**TASK**
Show every line of the items below that contains the string "Click", matching case exactly.

**INFORMATION SUPPLIED**
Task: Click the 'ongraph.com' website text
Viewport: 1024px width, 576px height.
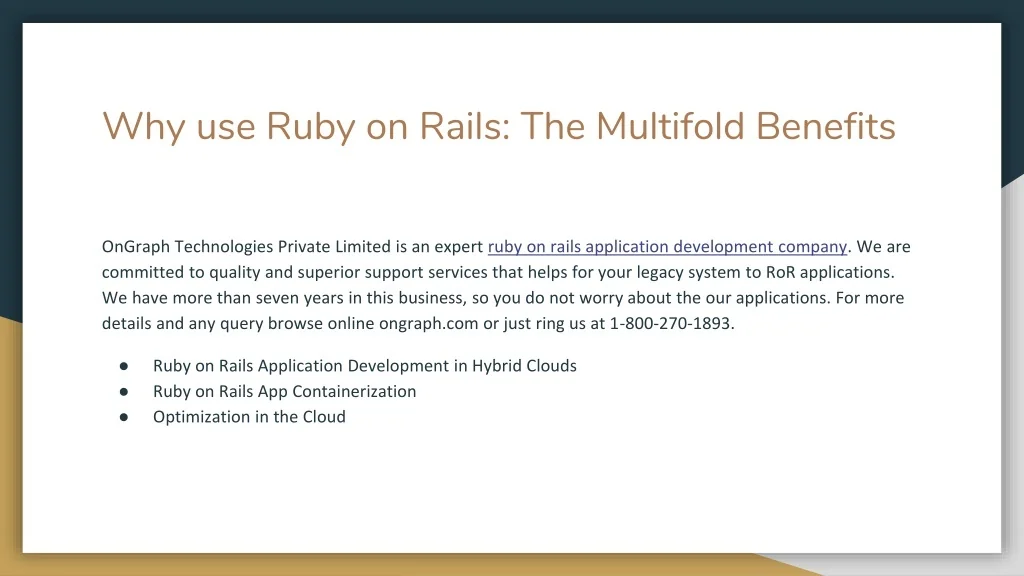Action: coord(428,323)
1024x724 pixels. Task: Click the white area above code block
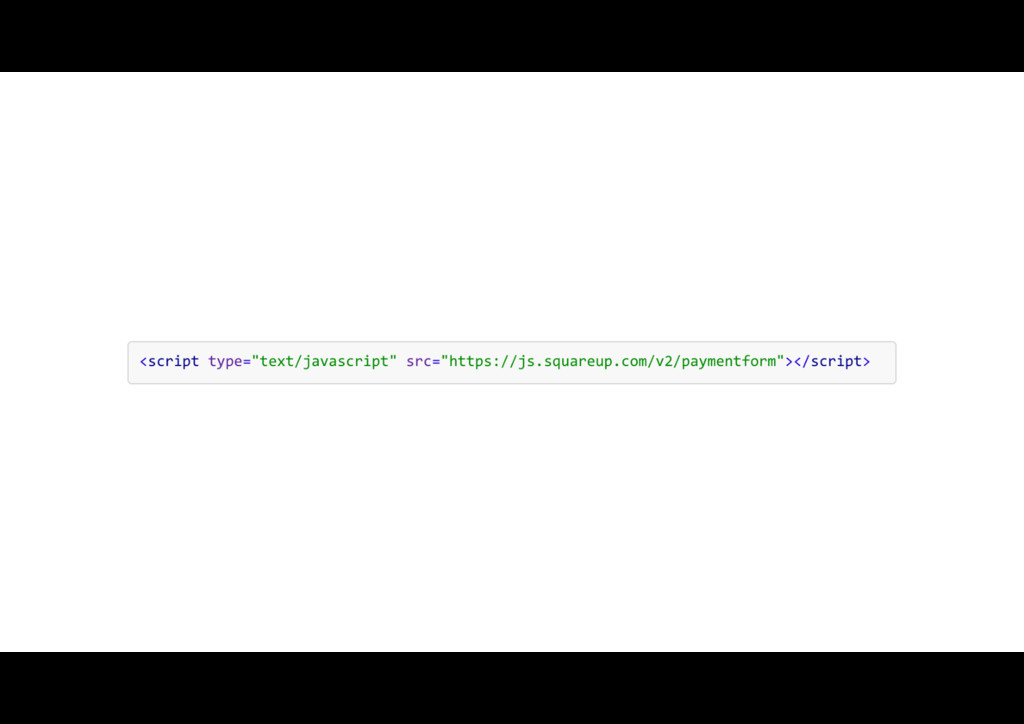tap(512, 206)

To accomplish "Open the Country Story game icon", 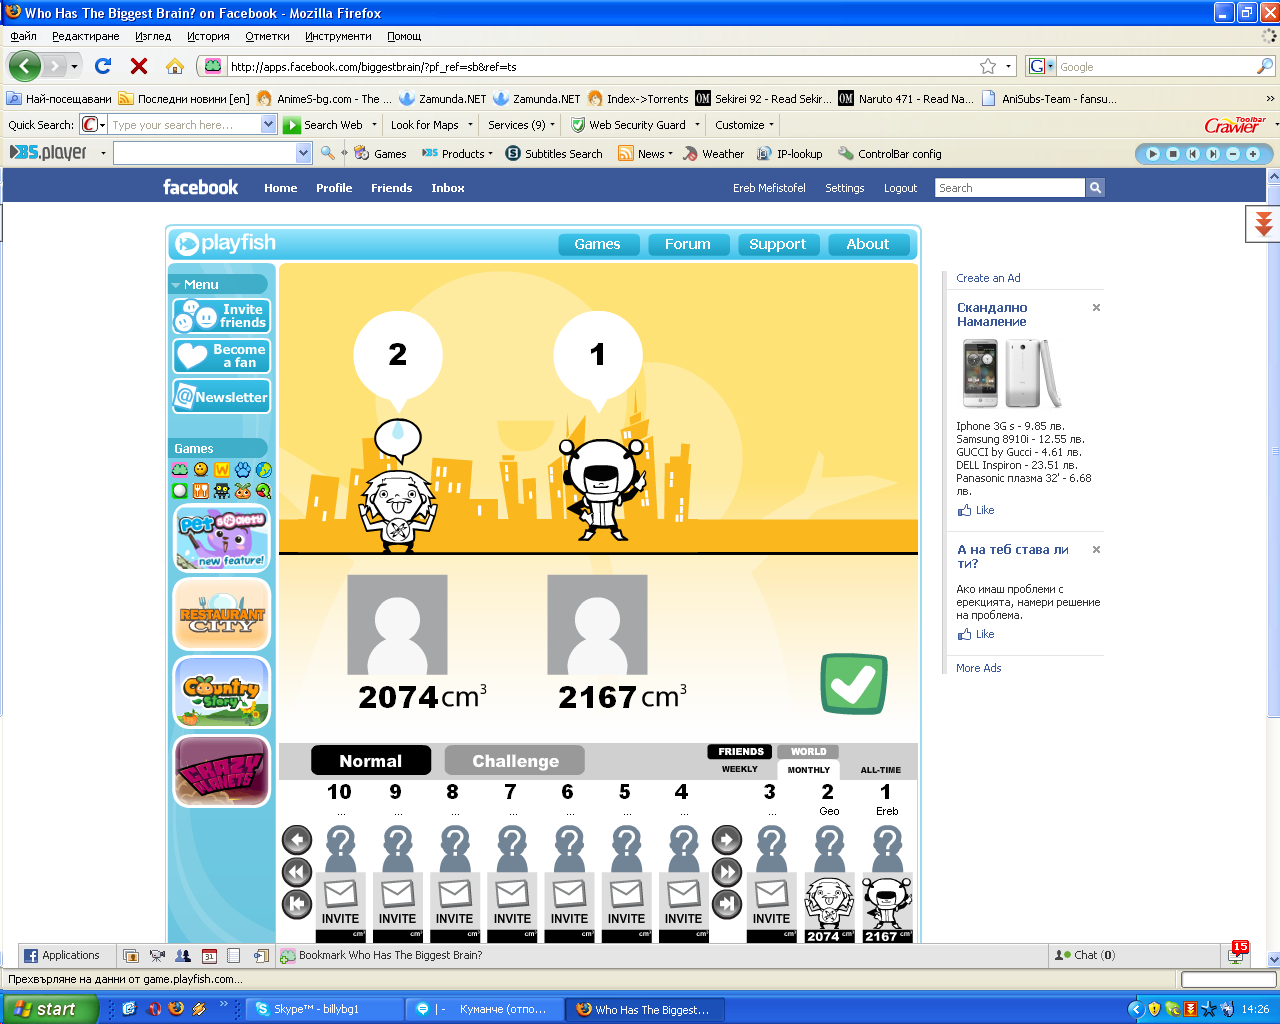I will tap(221, 692).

**TASK RESPONSE**
Task: Click the 'ongraph.com' website text
1024x724 pixels. Task: Click the white area above code block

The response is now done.